══ Provided records

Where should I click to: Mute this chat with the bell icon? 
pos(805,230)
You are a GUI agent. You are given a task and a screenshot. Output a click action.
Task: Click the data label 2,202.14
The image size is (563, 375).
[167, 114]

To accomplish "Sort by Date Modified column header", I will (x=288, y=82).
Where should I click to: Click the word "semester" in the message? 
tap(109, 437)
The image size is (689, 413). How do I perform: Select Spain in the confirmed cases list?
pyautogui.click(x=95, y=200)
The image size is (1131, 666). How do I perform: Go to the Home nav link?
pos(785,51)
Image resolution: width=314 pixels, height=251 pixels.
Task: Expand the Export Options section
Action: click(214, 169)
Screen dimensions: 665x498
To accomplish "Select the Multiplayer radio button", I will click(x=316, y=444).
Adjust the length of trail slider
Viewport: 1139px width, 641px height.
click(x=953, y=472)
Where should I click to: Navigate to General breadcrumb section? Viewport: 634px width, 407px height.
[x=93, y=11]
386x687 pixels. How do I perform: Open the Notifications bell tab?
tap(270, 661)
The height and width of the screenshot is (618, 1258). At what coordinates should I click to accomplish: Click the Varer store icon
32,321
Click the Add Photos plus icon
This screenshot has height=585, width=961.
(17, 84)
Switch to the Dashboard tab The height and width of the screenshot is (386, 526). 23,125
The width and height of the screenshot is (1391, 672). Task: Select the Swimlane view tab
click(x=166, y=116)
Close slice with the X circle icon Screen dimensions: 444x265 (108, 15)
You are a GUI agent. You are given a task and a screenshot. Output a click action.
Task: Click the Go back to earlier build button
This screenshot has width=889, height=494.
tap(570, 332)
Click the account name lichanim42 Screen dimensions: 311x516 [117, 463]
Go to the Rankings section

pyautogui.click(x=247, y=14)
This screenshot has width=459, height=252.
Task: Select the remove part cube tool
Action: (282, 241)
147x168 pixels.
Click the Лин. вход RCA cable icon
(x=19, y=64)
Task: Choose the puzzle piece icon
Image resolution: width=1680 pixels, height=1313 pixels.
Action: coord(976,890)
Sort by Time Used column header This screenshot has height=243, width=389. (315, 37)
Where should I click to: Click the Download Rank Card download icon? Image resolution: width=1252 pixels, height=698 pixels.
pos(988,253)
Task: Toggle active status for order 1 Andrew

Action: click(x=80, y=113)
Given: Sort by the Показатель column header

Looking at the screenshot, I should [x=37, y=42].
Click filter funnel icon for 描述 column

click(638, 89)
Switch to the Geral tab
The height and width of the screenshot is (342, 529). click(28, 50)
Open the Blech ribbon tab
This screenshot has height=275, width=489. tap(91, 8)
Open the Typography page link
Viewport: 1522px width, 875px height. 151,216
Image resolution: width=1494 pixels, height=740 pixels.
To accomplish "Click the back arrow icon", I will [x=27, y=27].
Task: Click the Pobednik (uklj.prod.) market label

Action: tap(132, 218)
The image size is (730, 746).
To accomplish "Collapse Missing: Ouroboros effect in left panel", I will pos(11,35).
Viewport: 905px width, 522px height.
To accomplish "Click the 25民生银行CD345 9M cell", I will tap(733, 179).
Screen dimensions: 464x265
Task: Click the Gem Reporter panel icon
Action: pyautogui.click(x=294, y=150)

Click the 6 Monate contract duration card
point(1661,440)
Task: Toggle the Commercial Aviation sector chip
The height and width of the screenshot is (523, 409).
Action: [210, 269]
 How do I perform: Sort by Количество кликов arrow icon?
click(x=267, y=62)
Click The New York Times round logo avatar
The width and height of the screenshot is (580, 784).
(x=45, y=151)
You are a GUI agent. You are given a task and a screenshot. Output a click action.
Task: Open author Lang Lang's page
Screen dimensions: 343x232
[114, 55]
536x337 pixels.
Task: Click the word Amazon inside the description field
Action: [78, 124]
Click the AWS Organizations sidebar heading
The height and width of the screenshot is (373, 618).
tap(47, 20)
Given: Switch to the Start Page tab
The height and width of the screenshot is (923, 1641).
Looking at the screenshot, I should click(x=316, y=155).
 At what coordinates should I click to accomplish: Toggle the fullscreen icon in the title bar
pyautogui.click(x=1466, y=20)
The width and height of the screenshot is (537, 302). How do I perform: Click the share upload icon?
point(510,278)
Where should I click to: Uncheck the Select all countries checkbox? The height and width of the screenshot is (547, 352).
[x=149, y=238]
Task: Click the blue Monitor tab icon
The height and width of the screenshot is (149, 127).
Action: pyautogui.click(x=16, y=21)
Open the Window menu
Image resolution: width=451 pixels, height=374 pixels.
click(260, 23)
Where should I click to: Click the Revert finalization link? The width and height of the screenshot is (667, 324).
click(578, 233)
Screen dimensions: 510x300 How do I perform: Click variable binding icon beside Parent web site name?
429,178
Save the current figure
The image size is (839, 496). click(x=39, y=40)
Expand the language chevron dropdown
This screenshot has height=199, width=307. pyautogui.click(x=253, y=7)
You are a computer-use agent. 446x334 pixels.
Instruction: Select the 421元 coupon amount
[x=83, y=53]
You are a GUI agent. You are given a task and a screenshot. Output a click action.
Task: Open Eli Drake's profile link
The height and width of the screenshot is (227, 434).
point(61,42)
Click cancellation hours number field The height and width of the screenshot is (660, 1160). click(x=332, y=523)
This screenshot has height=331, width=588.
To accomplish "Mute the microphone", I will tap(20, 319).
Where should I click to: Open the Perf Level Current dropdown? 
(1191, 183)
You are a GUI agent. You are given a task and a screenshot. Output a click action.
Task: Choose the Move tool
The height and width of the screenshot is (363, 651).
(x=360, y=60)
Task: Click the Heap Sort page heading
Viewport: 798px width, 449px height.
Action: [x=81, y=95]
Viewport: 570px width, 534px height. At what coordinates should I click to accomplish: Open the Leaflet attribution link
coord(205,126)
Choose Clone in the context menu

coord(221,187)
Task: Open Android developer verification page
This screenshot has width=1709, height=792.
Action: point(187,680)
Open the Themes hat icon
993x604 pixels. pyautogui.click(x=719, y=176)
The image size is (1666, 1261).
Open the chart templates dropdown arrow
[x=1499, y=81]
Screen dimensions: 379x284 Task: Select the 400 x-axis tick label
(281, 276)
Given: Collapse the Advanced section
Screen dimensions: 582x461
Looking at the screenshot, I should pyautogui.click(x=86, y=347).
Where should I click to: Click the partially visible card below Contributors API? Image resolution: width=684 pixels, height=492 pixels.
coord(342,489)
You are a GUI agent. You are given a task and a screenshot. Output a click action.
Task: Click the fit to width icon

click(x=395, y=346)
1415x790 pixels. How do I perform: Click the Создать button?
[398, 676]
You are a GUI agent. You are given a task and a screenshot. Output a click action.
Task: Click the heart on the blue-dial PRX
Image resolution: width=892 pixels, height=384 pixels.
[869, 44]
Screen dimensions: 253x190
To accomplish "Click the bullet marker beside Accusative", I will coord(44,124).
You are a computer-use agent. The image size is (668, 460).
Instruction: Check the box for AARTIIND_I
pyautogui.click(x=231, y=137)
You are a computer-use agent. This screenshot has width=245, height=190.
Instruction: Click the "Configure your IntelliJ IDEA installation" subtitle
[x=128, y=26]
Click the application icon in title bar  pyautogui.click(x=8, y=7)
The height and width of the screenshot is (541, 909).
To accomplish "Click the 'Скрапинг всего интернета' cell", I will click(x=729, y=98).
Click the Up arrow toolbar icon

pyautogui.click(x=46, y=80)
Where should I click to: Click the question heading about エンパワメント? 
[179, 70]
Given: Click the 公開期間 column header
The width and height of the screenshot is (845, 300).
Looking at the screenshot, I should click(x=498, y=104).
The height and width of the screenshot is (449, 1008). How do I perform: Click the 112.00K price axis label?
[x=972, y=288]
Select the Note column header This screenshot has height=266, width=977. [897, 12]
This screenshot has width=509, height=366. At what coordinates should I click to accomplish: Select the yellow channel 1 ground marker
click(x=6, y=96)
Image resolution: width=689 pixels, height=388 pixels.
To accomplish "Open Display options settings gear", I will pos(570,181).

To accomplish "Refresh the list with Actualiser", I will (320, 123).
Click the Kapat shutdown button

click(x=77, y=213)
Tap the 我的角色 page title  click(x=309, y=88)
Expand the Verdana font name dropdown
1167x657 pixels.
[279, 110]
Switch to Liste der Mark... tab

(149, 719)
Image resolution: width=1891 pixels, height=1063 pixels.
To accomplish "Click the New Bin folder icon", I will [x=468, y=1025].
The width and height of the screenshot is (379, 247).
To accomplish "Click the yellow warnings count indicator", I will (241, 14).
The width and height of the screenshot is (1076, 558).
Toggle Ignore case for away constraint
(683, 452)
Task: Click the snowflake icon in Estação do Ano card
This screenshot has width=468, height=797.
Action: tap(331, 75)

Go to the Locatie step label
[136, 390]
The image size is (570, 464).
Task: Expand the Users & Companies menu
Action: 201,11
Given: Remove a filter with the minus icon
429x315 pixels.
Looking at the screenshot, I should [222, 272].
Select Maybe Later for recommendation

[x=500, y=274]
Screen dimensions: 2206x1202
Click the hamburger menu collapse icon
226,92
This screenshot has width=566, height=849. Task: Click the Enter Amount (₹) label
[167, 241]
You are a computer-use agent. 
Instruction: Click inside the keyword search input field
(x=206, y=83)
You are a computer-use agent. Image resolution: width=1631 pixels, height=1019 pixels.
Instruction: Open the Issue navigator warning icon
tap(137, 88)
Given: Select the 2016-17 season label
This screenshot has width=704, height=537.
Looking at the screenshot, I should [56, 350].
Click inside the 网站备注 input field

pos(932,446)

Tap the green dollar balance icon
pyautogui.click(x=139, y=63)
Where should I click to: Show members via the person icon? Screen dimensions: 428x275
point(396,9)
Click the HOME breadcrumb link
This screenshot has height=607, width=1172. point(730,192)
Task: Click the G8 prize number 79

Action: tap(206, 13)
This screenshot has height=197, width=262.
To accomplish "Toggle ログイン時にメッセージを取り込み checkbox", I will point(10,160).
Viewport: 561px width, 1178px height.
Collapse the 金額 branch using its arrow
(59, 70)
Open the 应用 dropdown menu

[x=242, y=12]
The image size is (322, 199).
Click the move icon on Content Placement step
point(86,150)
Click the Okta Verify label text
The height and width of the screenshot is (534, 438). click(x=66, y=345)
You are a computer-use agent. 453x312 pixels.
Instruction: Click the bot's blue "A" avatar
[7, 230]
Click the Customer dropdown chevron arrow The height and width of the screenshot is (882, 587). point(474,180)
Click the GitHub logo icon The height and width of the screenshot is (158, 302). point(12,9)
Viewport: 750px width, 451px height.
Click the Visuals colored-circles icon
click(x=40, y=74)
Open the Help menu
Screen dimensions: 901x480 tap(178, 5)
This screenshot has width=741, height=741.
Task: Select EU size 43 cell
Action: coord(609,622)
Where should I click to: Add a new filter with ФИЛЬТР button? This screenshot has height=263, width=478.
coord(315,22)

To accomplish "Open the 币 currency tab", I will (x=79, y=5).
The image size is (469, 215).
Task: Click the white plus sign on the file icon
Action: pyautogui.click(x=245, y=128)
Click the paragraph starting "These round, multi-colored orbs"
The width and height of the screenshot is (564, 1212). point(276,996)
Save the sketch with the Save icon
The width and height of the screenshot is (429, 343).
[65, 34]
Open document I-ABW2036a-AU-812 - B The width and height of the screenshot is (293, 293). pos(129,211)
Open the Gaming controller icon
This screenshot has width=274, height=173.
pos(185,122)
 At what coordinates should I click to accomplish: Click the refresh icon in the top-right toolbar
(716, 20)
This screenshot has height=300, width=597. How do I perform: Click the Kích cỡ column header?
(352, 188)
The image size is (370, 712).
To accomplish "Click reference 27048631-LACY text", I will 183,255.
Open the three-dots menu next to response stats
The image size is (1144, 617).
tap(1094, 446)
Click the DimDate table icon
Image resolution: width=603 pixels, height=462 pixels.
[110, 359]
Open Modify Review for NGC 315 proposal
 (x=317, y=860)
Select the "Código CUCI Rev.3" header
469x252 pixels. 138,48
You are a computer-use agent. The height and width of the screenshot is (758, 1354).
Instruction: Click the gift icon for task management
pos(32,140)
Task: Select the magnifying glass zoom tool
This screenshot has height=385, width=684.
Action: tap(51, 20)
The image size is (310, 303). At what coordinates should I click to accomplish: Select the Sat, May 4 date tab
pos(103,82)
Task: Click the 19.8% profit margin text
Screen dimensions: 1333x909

════

— Exercise objective —
Collect each line of the entries above that contains the string "heading" and copy those lines in full.

— Result —
Click the AWS Organizations sidebar heading
Task: Click the Heap Sort page heading
Where should I click to: Click the question heading about エンパワメント? 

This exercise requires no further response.